:: Text section ::
======
Saturday 8 September 2012

Rabbits, kittens and kiln casting

It is the start of the September Festival fortnight in St. Ives and it has been a beautiful sunny day.  We have been to the Golf Club this evening for the Captain`s buffet, a yearly event and the food was wonderful, and with friends, who are great company.

Thought I would start including some photos of the family so here is the youngest:
above is Tinks who is a girl but when she arrived about three months ago was a boy called Wilson
and below is Marley when he first arrived over a year ago


back to glass, here is some I made earlier, which I made on the expensive week long residential course.  It was a marvellous course with so much packed in,  from the basics up to advanced stuff like the one below, which is a kiln casting, and I actually made the mould for this.  It is called the `lost wax method` and I was so pleased with it.

and below a wonderful solid block which consists of 5 layers 3mm Bullseye glass with metal, copper leaf, bubble powder and green glass, sandwiched between the layers.  We then used a special saw to cut the edges, and the hardest bit was handworking the edges, by circular motion with different, grades of carborundum powder.  Basically sanding it forever!  then we used another machine to polish the edges (cannot remember the name).


 unfortunately it has been knocked over a few times and the edges got broken! (cry).  It was such an amazing course at The Liquid Glass Centre near Bristol but alas it has gone into liquidation now.  Watch this space because I am told that it will be up and running again soon, with the original owners.  Below is some of the jewellery I did there too.

 The shiny bits on the pieces below are Dichroic glass which is very popular but extremely expensive.
most of the pendants below have a channel to put the chain through but one has a bail stuck on.  Not always reliable as sometimes the glue fails!  So I intend to teach only putting the channels in on my pendant course, there will be courses before Christmas and these make wonderful gifts.
I promised results of the Fragment pieces, shown below after they are slumped into a mould.  They are fired first to fuse the glass together then fired again on top of a mould, using a different programme to gently slump them into the shape of the mould.

 
I will be selling these, with a tea light in a little drawstring bag in the future.  Also there will be a course before Christmas, for students to make these and other small  items for gifts.

 for those of you who wanted to make comments but did not know how to, just click on the pencil, or `comment` word below and you should be able to enter it there, let me know if you have problems.  I would love to hear what you think.






Friday 7 September 2012

Just like buses

Blogs are just like buses, nothing for ages, then two come along at once!

I promised you a picture of the table runner below

and close up detail, so the samples for the commission I showed you in the last blog make more sense.

I very quickly outgrew Frank`s class as it was just for beginners and frankly (!) he could not answer all my questions and I wanted to go onto more advanced techniques.  Also about forty per cent of my items were coming back with problems and since I have learnt more, some of them were due to how they were fired.  There were about twenty of us in a class and we all used whatever glass we wanted to:  Float, Bullseye, Spectrum but they are all different COE`s, which for the unitiated means Coefficiency of Expansion.  Simply put, as I said before, like cooking things that should be at different temperatures in the same oven at the same time.  Since we never fired them ourselves, as it was an evening class in a hall, Frank used to take them home, and however well they were packed, inclusions moved in transit as glue had not had time to dry properly to hold them together.  He then put them in his kiln and components moved around and fired them  and brought them back the following week and as you have seen, from previous photos several of my items were ruined.  Some glass is very expensive and I could not afford for this to happen anymore.
======
:: Information given ::
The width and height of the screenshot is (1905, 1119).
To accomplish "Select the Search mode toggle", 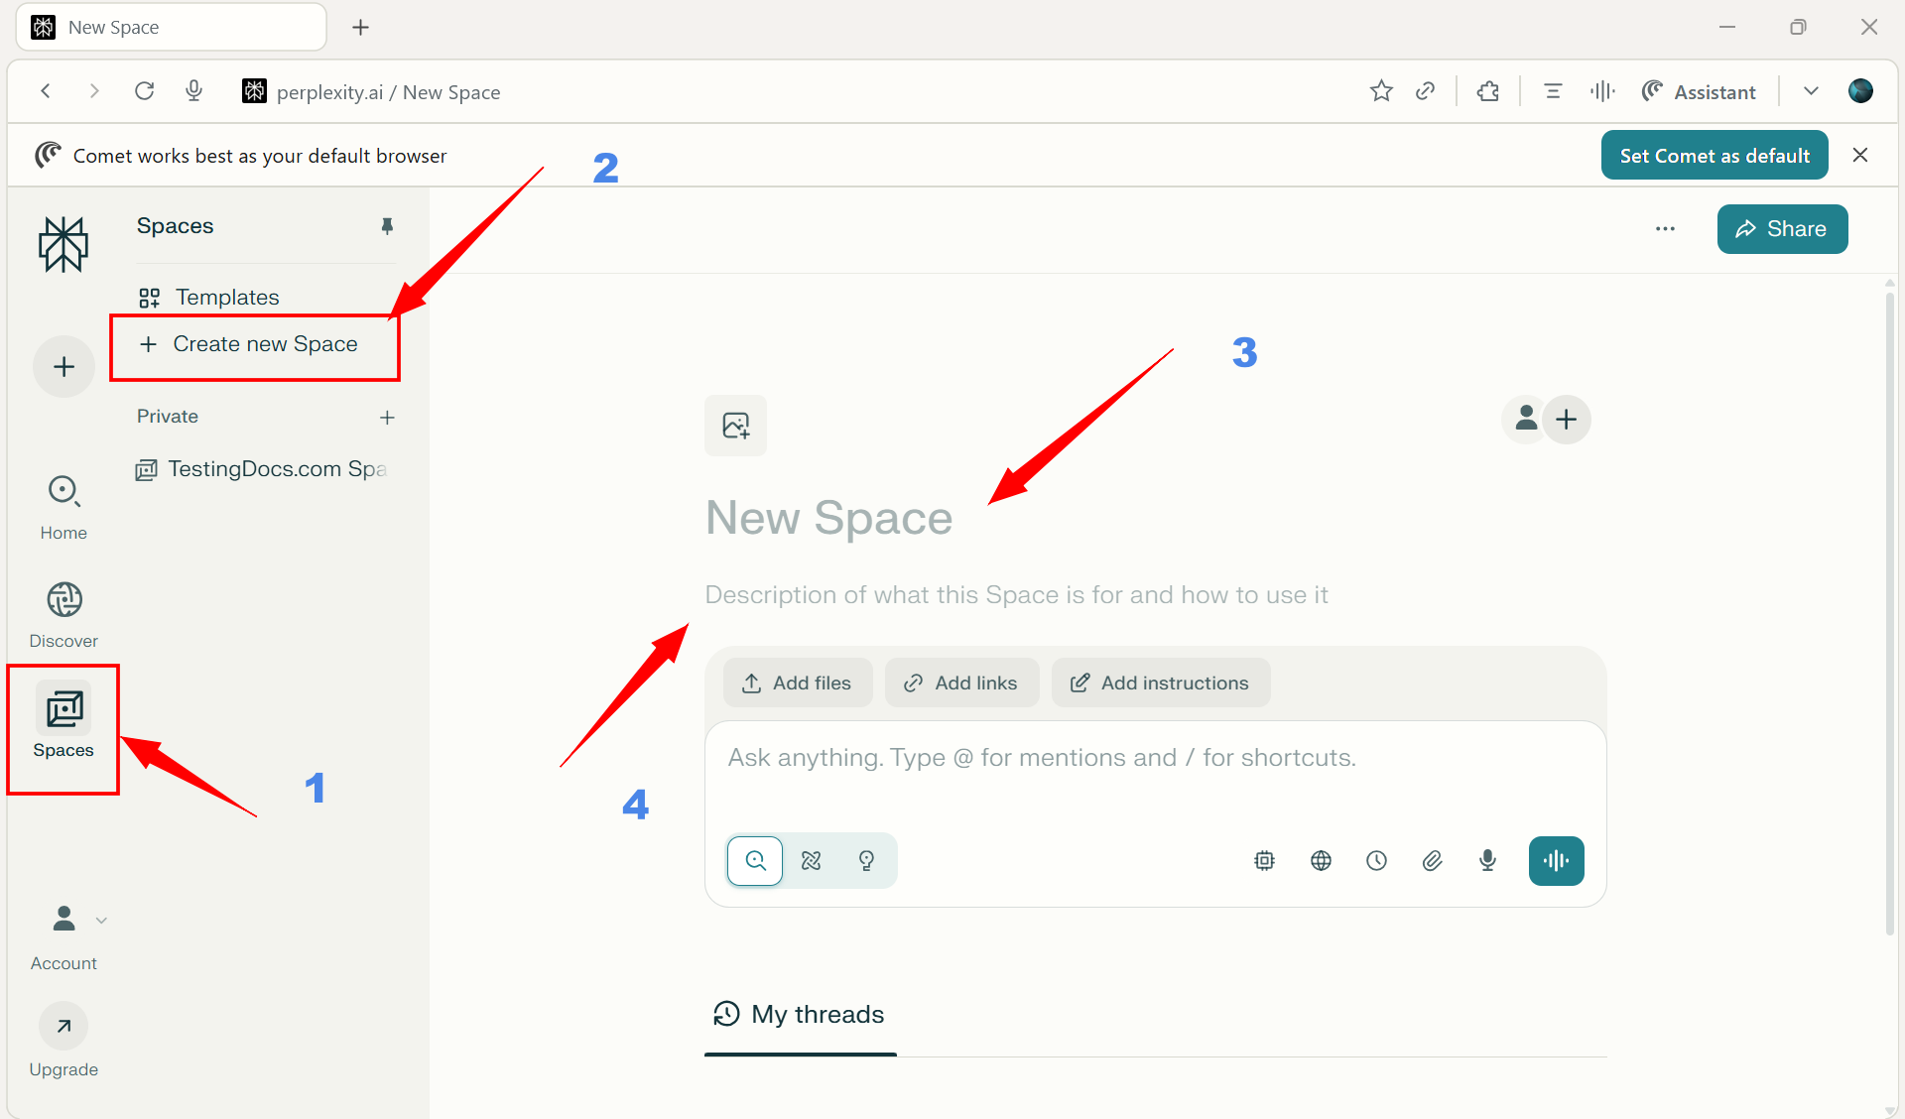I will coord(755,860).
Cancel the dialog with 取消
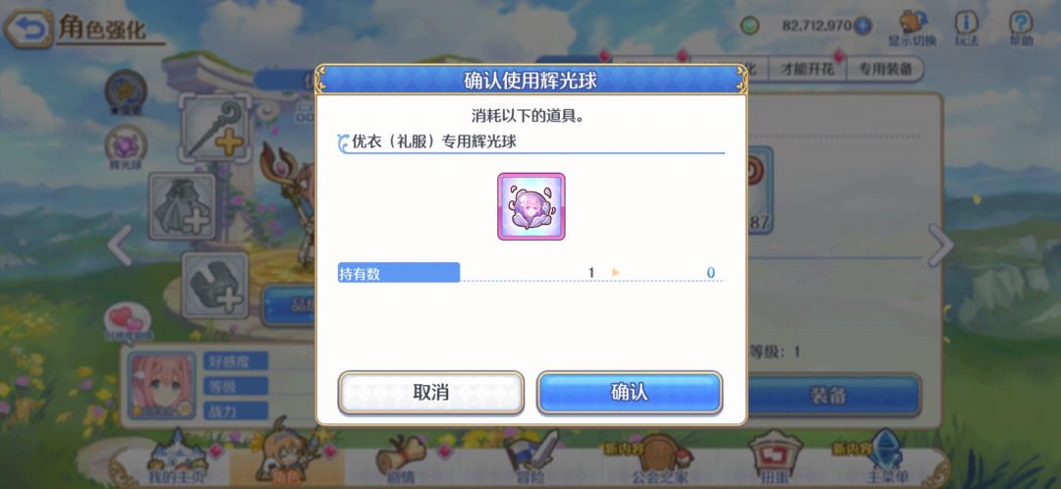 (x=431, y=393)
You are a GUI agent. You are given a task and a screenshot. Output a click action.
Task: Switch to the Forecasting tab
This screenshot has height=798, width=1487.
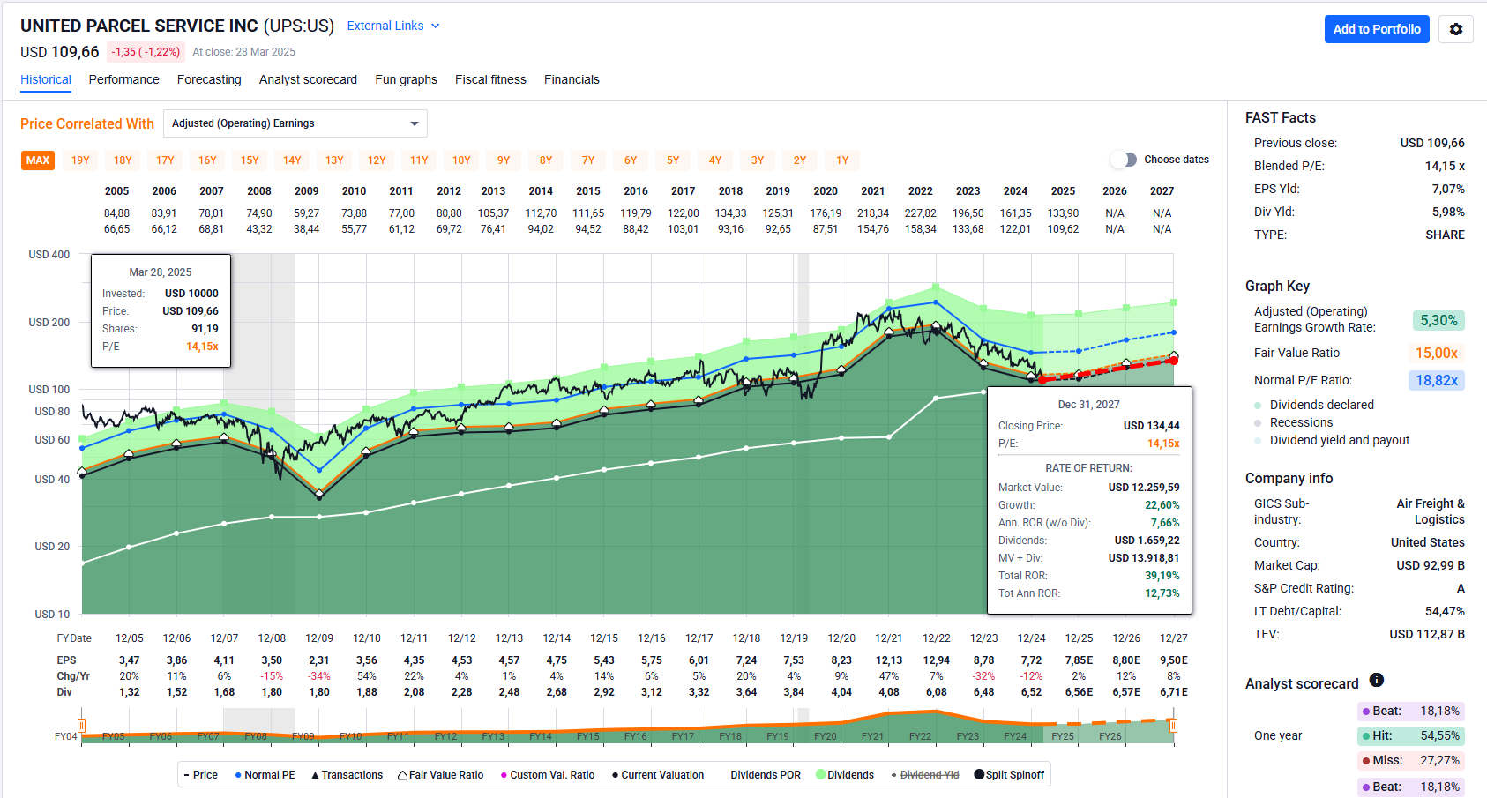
======
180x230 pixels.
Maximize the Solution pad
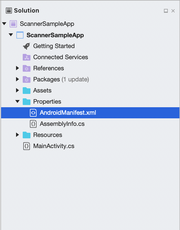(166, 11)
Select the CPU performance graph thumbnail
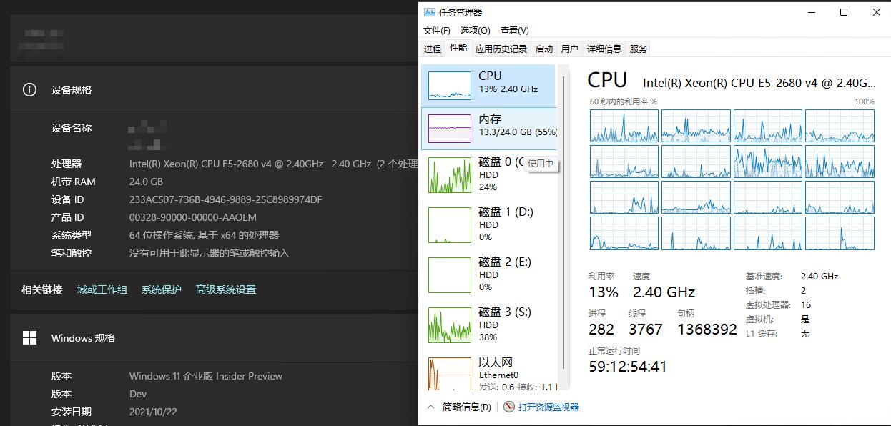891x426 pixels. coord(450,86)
======
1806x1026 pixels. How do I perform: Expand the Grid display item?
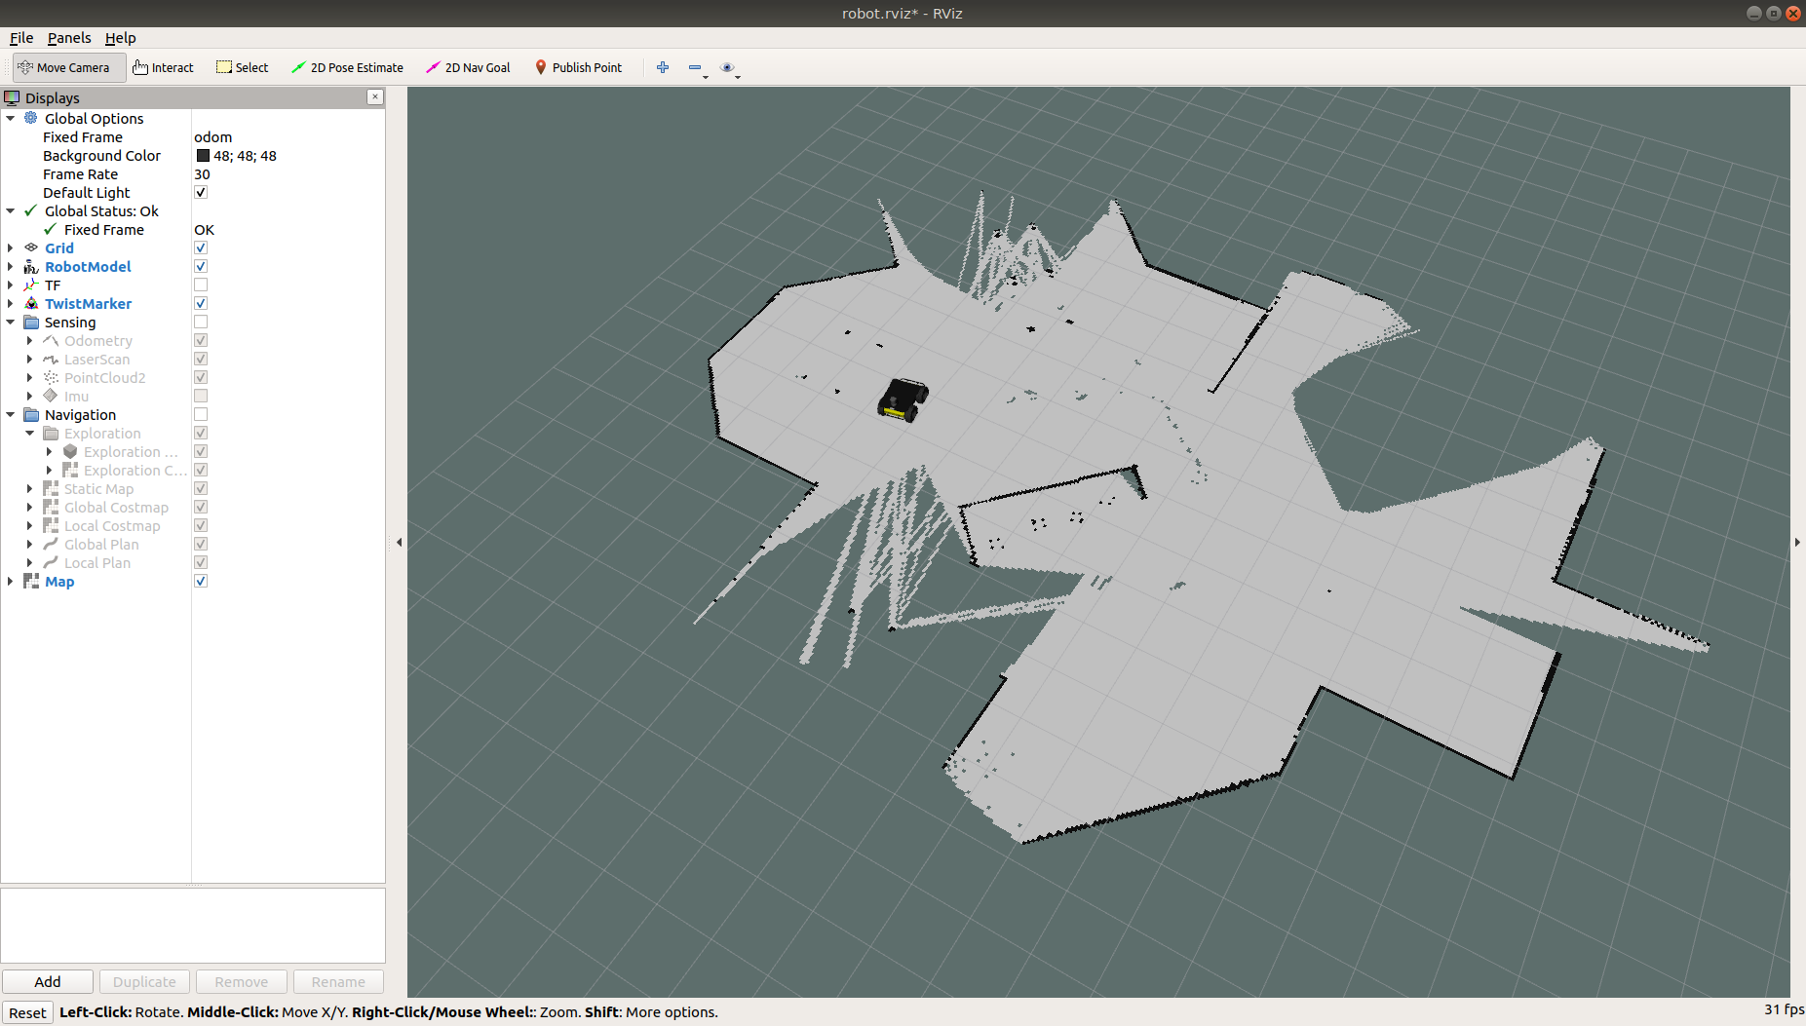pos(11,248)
======
:: Challenges ::
[A] According to the blog post, what is the method used for the kiln casting called?
[B] In the listing, copy the stretch from the line that contains "180x230 pixels." through the line that contains "891x426 pixels. coord(450,86)", including both of those lines. Leave the pictures out.

:: Solution list ::
[A] It is called the lost wax method.

[B]
180x230 pixels.
Maximize the Solution pad
(166, 11)
Select the CPU performance graph thumbnail
891x426 pixels. coord(450,86)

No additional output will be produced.